▸ EXERCISE DATA:
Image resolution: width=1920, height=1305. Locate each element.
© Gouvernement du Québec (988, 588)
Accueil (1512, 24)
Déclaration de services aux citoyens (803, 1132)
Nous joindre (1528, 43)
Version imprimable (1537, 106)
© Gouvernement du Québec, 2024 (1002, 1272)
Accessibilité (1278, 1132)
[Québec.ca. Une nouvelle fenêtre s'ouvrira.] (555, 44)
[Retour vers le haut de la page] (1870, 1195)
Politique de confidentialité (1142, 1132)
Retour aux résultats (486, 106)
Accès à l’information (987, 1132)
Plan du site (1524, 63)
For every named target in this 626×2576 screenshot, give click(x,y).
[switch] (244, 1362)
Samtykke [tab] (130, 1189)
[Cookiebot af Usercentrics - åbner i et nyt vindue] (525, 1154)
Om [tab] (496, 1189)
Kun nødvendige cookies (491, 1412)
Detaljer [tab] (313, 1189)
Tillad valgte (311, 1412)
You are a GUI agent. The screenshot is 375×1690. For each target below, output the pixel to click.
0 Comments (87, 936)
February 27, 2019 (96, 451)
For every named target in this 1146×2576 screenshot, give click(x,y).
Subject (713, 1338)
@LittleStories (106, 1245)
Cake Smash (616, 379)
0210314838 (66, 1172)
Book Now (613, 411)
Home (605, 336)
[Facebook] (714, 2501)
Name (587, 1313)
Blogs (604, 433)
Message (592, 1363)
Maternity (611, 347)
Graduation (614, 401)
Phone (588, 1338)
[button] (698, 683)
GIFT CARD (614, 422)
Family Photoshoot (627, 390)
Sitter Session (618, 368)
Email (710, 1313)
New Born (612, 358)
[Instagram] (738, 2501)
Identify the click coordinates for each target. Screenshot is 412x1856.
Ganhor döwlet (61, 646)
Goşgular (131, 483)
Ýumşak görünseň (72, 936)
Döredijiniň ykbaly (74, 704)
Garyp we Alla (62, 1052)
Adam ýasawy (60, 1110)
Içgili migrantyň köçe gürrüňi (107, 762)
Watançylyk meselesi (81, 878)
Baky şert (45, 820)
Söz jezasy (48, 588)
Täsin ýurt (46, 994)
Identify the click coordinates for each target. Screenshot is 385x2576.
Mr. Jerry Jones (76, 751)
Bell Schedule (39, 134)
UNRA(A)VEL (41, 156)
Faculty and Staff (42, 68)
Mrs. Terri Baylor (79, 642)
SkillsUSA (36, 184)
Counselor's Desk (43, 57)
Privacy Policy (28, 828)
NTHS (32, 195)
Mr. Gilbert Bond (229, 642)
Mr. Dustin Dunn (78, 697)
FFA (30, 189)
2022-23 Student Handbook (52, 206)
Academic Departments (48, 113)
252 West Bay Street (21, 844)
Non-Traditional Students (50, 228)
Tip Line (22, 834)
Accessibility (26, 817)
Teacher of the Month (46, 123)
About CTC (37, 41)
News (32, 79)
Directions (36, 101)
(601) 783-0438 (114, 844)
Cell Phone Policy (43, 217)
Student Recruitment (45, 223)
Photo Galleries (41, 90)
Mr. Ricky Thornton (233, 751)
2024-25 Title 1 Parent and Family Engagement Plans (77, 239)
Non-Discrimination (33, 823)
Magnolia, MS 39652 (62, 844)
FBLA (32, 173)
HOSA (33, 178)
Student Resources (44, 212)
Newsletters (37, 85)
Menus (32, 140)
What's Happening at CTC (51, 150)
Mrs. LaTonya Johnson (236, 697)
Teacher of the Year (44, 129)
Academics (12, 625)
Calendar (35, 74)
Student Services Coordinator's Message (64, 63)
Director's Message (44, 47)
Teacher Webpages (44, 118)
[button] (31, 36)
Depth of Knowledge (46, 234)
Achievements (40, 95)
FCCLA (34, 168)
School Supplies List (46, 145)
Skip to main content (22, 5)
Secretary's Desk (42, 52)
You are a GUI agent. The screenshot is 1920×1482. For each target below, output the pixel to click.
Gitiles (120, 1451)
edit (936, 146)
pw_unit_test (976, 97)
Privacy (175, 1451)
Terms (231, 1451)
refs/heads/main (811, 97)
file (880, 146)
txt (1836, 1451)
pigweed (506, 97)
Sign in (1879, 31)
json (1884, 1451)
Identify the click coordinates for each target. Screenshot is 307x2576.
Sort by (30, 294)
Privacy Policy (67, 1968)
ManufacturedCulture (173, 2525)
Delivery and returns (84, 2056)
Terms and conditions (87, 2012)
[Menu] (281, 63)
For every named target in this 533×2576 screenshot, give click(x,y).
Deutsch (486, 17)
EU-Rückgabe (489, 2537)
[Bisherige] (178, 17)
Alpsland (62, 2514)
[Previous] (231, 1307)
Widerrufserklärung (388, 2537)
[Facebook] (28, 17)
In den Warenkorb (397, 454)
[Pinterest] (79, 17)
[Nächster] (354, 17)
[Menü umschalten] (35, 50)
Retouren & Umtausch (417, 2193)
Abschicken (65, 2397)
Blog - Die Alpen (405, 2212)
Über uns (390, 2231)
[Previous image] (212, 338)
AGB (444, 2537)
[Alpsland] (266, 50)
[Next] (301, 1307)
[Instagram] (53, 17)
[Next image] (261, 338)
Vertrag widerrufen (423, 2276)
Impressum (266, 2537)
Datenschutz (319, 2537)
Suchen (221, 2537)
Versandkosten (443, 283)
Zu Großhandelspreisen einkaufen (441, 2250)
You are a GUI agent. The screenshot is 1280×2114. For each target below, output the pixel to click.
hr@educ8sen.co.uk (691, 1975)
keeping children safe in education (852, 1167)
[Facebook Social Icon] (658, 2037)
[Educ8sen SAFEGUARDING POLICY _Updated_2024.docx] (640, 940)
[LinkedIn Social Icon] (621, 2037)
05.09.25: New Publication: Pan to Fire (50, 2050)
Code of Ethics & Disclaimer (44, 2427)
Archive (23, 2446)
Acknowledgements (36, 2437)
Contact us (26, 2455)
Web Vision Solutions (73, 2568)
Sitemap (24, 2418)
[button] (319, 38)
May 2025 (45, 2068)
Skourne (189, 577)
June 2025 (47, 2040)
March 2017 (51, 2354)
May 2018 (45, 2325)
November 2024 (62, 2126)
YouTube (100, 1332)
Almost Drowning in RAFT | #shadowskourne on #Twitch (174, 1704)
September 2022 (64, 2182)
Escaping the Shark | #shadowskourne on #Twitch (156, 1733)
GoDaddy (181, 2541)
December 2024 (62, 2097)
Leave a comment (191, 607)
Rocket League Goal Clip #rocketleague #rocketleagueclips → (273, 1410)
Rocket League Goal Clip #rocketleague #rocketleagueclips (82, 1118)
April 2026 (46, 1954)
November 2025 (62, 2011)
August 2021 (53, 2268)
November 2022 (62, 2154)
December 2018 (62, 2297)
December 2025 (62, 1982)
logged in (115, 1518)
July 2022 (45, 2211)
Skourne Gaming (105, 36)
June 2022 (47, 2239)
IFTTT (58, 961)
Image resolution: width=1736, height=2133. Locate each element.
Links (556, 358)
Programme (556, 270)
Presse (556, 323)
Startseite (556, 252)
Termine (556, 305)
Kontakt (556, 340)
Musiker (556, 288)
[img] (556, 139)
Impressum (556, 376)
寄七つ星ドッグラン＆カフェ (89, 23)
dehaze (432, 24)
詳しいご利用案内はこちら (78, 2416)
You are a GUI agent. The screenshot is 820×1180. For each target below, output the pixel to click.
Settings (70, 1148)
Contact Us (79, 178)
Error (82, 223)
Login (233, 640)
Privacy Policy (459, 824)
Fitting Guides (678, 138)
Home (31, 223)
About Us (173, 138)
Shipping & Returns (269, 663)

▸ WHAT TO PRODUCE: Everything in the listing above should be repeated exactly.

▸ RESULT BELOW:
Image resolution: width=1920, height=1305. Locate each element.
© Gouvernement du Québec (988, 588)
Accueil (1512, 24)
Déclaration de services aux citoyens (803, 1132)
Nous joindre (1528, 43)
Version imprimable (1537, 106)
© Gouvernement du Québec, 2024 (1002, 1272)
Accessibilité (1278, 1132)
[Québec.ca. Une nouvelle fenêtre s'ouvrira.] (555, 44)
[Retour vers le haut de la page] (1870, 1195)
Politique de confidentialité (1142, 1132)
Retour aux résultats (486, 106)
Accès à l’information (987, 1132)
Plan du site (1524, 63)
For every named target in this 626×2576 screenshot, give click(x,y).
[switch] (244, 1362)
Samtykke [tab] (130, 1189)
[Cookiebot af Usercentrics - åbner i et nyt vindue] (525, 1154)
Om [tab] (496, 1189)
Kun nødvendige cookies (491, 1412)
Detaljer [tab] (313, 1189)
Tillad valgte (311, 1412)
You are a GUI agent. The screenshot is 375×1690. For each target below, output the pixel to click.
0 Comments (87, 936)
February 27, 2019 (96, 451)
For every named target in this 1146×2576 screenshot, give click(x,y).
Subject (713, 1338)
@LittleStories (106, 1245)
Cake Smash (616, 379)
0210314838 (66, 1172)
Book Now (613, 411)
Home (605, 336)
[Facebook] (714, 2501)
Name (587, 1313)
Blogs (604, 433)
Message (592, 1363)
Maternity (611, 347)
Graduation (614, 401)
Phone (588, 1338)
[button] (698, 683)
GIFT CARD (614, 422)
Family Photoshoot (627, 390)
Sitter Session (618, 368)
Email (710, 1313)
New Born (612, 358)
[Instagram] (738, 2501)
Identify the click coordinates for each target. Screenshot is 412x1856.
Ganhor döwlet (61, 646)
Goşgular (131, 483)
Ýumşak görünseň (72, 936)
Döredijiniň ykbaly (74, 704)
Garyp we Alla (62, 1052)
Adam ýasawy (60, 1110)
Içgili migrantyň köçe gürrüňi (107, 762)
Watançylyk meselesi (81, 878)
Baky şert (45, 820)
Söz jezasy (48, 588)
Täsin ýurt (46, 994)
Identify the click coordinates for each target. Screenshot is 385x2576.
Mr. Jerry Jones (76, 751)
Bell Schedule (39, 134)
UNRA(A)VEL (41, 156)
Faculty and Staff (42, 68)
Mrs. Terri Baylor (79, 642)
SkillsUSA (36, 184)
Counselor's Desk (43, 57)
Privacy Policy (28, 828)
NTHS (32, 195)
Mr. Gilbert Bond (229, 642)
Mr. Dustin Dunn (78, 697)
FFA (30, 189)
2022-23 Student Handbook (52, 206)
Academic Departments (48, 113)
252 West Bay Street (21, 844)
Non-Traditional Students (50, 228)
Tip Line (22, 834)
Accessibility (26, 817)
Teacher of the Month (46, 123)
About CTC (37, 41)
News (32, 79)
Directions (36, 101)
(601) 783-0438 (114, 844)
Cell Phone Policy (43, 217)
Student Recruitment (45, 223)
Photo Galleries (41, 90)
Mr. Ricky Thornton (233, 751)
2024-25 Title 1 Parent and Family Engagement Plans (77, 239)
Non-Discrimination (33, 823)
Magnolia, MS 39652 (62, 844)
FBLA (32, 173)
HOSA (33, 178)
Student Resources (44, 212)
Newsletters (37, 85)
Menus (32, 140)
What's Happening at CTC (51, 150)
Mrs. LaTonya Johnson (236, 697)
Teacher of the Year (44, 129)
Academics (12, 625)
Calendar (35, 74)
Student Services Coordinator's Message (64, 63)
Director's Message (44, 47)
Teacher Webpages (44, 118)
[button] (31, 36)
Depth of Knowledge (46, 234)
Achievements (40, 95)
FCCLA (34, 168)
School Supplies List (46, 145)
Skip to main content (22, 5)
Secretary's Desk (42, 52)
You are a GUI agent. The screenshot is 1920×1482. For each target below, output the pixel to click.
Gitiles (120, 1451)
edit (936, 146)
pw_unit_test (976, 97)
Privacy (175, 1451)
Terms (231, 1451)
refs/heads/main (811, 97)
file (880, 146)
txt (1836, 1451)
pigweed (506, 97)
Sign in (1879, 31)
json (1884, 1451)
Identify the click coordinates for each target. Screenshot is 307x2576.
Sort by (30, 294)
Privacy Policy (67, 1968)
ManufacturedCulture (173, 2525)
Delivery and returns (84, 2056)
Terms and conditions (87, 2012)
[Menu] (281, 63)
For every named target in this 533×2576 screenshot, give click(x,y).
Deutsch (486, 17)
EU-Rückgabe (489, 2537)
[Bisherige] (178, 17)
Alpsland (62, 2514)
[Previous] (231, 1307)
Widerrufserklärung (388, 2537)
[Facebook] (28, 17)
In den Warenkorb (397, 454)
[Pinterest] (79, 17)
[Nächster] (354, 17)
[Menü umschalten] (35, 50)
Retouren & Umtausch (417, 2193)
Abschicken (65, 2397)
Blog - Die Alpen (405, 2212)
Über uns (390, 2231)
[Previous image] (212, 338)
AGB (444, 2537)
[Alpsland] (266, 50)
[Next] (301, 1307)
[Instagram] (53, 17)
[Next image] (261, 338)
Vertrag widerrufen (423, 2276)
Impressum (266, 2537)
Datenschutz (319, 2537)
Suchen (221, 2537)
Versandkosten (443, 283)
Zu Großhandelspreisen einkaufen (441, 2250)
You are a GUI agent. The screenshot is 1280×2114. For each target below, output the pixel to click.
hr@educ8sen.co.uk (691, 1975)
keeping children safe in education (852, 1167)
[Facebook Social Icon] (658, 2037)
[Educ8sen SAFEGUARDING POLICY _Updated_2024.docx] (640, 940)
[LinkedIn Social Icon] (621, 2037)
05.09.25: New Publication: Pan to Fire (50, 2050)
Code of Ethics & Disclaimer (44, 2427)
Archive (23, 2446)
Acknowledgements (36, 2437)
Contact us (26, 2455)
Web Vision Solutions (73, 2568)
Sitemap (24, 2418)
[button] (319, 38)
May 2025 (45, 2068)
Skourne (189, 577)
June 2025 (47, 2040)
March 2017 (51, 2354)
May 2018 (45, 2325)
November 2024 (62, 2126)
YouTube (100, 1332)
Almost Drowning in RAFT | #shadowskourne on #Twitch (174, 1704)
September 2022 (64, 2182)
Escaping the Shark | #shadowskourne on #Twitch (156, 1733)
GoDaddy (181, 2541)
December 2024 (62, 2097)
Leave a comment (191, 607)
Rocket League Goal Clip #rocketleague #rocketleagueclips → (273, 1410)
Rocket League Goal Clip #rocketleague #rocketleagueclips (82, 1118)
April 2026 (46, 1954)
November 2025 (62, 2011)
August 2021 (53, 2268)
November 2022 (62, 2154)
December 2018 (62, 2297)
December 2025 (62, 1982)
logged in (115, 1518)
July 2022 (45, 2211)
Skourne Gaming (105, 36)
June 2022 (47, 2239)
IFTTT (58, 961)
Image resolution: width=1736, height=2133. Locate each element.
Links (556, 358)
Programme (556, 270)
Presse (556, 323)
Startseite (556, 252)
Termine (556, 305)
Kontakt (556, 340)
Musiker (556, 288)
[img] (556, 139)
Impressum (556, 376)
寄七つ星ドッグラン＆カフェ (89, 23)
dehaze (432, 24)
詳しいご利用案内はこちら (78, 2416)
You are a GUI agent. The screenshot is 820×1180. For each target below, output the pixel to click.
Settings (70, 1148)
Contact Us (79, 178)
Error (82, 223)
Login (233, 640)
Privacy Policy (459, 824)
Fitting Guides (678, 138)
Home (31, 223)
About Us (173, 138)
Shipping & Returns (269, 663)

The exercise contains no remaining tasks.